車いすの物理学者として知られる英ケンブリッジ大教授のスティーブン・ホーキング博士が死去したことを3月14日付けで英BBCや米ABC7などの複数の海外メディアが報じた。76歳だった。
1942年生まれの同氏は、オックスフォード大学やケンブリッジ大学で数学や物理学を学ぶ一方、大学院生時代の1963年(21歳)に筋肉の萎縮や筋力の衰えが徐々に進行していく神経変成疾患である「筋萎縮性側索硬化症(ALS)」と診断され、車いす生活となった。その一方で、精力的に研究を行い、ブラックホールに関する論文などを発表してきた。特に1974年に発表されたブラックホールは時間を経るごとに小さくなっていき、最後には蒸発して消滅するという理論は「ホーキング放射(Hawking radiation)」とも呼ばれるなど、後の宇宙に関する研究の進展に大きく貢献した。
また、複数の著作を執筆しており、中でも1988年に出版された「ホーキング、宇宙を語る(邦題)」(日本語版は1989年出版)は、世界的なベストセラーとなったことでも知られる。

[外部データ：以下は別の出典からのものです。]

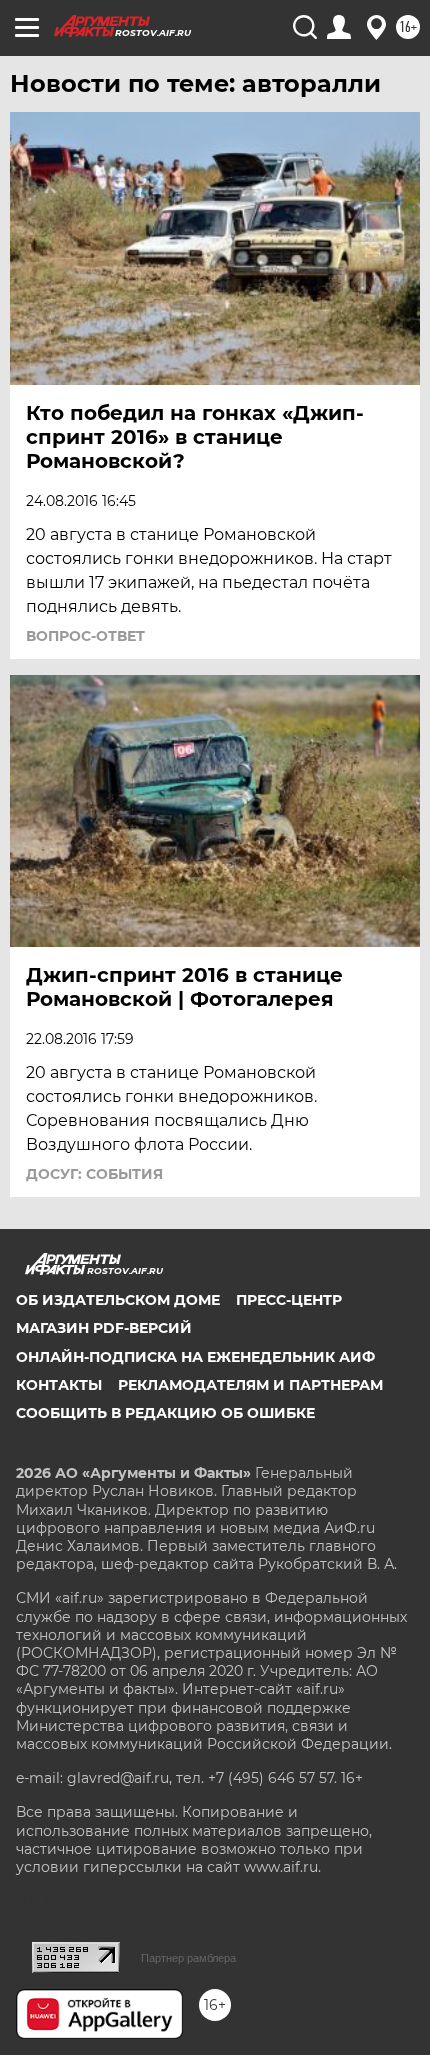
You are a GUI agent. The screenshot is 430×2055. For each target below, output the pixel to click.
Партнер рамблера (188, 1958)
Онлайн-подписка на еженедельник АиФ (195, 1357)
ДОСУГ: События (94, 1174)
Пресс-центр (289, 1300)
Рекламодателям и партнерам (250, 1385)
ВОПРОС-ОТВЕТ (85, 636)
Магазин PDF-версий (104, 1328)
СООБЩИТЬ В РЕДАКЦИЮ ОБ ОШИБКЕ (165, 1413)
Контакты (59, 1385)
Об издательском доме (118, 1300)
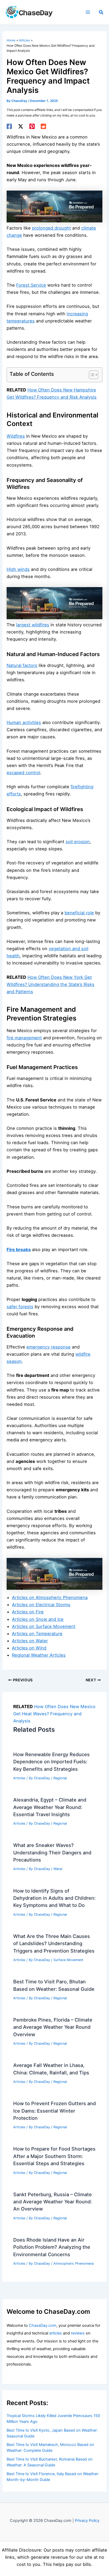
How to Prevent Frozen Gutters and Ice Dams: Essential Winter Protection (54, 2110)
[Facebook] (9, 126)
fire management (24, 1037)
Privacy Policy (87, 2520)
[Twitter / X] (20, 126)
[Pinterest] (32, 126)
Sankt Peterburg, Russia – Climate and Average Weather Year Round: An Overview (52, 2201)
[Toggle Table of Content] (91, 374)
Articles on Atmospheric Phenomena (50, 1597)
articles (55, 2333)
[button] (101, 12)
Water (58, 1869)
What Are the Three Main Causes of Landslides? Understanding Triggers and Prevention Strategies (53, 1943)
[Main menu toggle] (88, 12)
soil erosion (78, 841)
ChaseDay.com (42, 2325)
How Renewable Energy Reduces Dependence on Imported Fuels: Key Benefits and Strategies (51, 1761)
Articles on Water (30, 1640)
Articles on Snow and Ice (37, 1619)
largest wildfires (32, 624)
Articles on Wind (29, 1648)
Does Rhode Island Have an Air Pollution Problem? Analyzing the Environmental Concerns (51, 2247)
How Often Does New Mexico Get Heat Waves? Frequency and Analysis (54, 1714)
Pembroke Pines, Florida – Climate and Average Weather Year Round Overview (52, 2027)
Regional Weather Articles (39, 1655)
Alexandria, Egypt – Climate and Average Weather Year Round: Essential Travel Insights (49, 1807)
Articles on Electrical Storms (41, 1604)
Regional (60, 1778)
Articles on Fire (28, 1611)
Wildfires (16, 436)
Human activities (24, 722)
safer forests (20, 1306)
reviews (78, 2333)
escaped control (23, 772)
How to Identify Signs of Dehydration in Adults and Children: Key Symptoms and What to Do (54, 1898)
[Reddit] (43, 126)
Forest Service (31, 285)
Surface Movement (68, 1960)
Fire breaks (19, 1249)
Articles (19, 1778)
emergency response (48, 1347)
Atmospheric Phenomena (73, 2263)
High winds (18, 569)
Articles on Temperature (37, 1633)
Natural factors (22, 665)
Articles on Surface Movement (43, 1626)
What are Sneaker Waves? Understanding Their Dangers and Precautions (52, 1852)
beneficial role (79, 912)
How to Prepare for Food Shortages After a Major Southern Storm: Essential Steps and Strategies (54, 2156)
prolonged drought (51, 228)
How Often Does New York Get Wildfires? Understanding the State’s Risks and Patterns (50, 984)
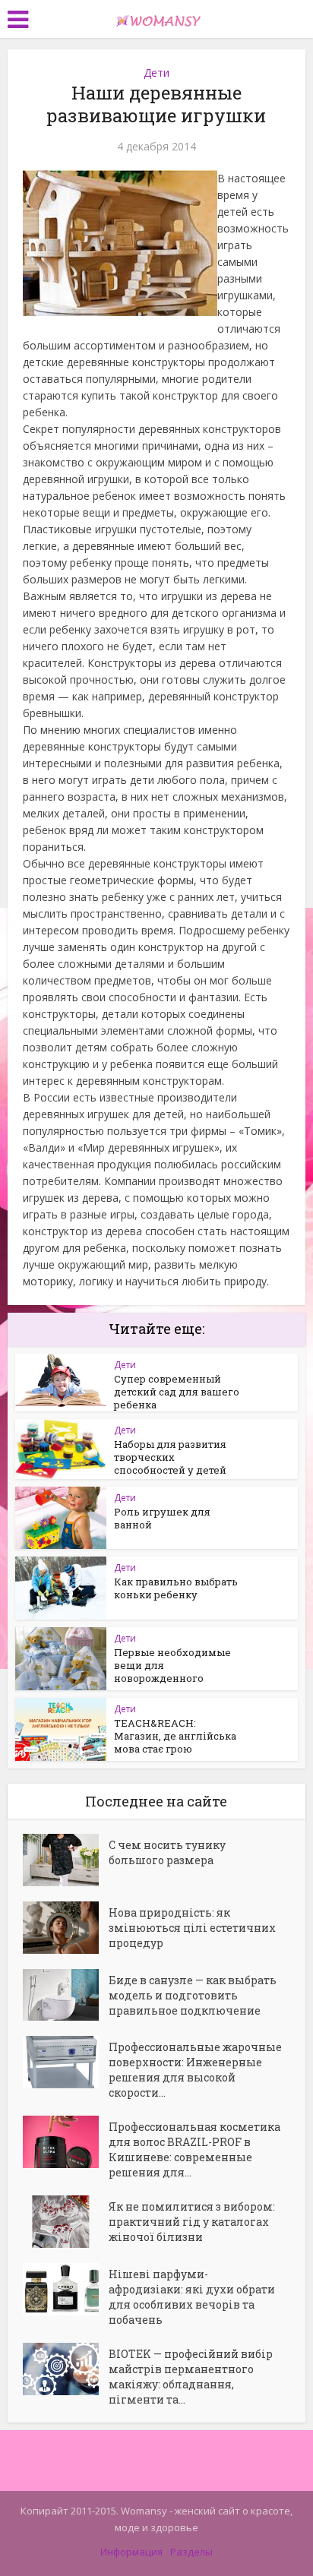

近年も、地球外の知的生命体を探査する団体「ブレイクスルー・イニシアティブ」(Breakthrough Initiatives)の設立に関与し、アルファ・ケンタウリへ探査機を送る「ブレイクスルー・スターショット」(Breakthrough Starshot)という計画を発表したり、人工知能(AI)の研究が進展することでの人間に対する脅威になる可能性があることなど、さまざまな活動を行っていた。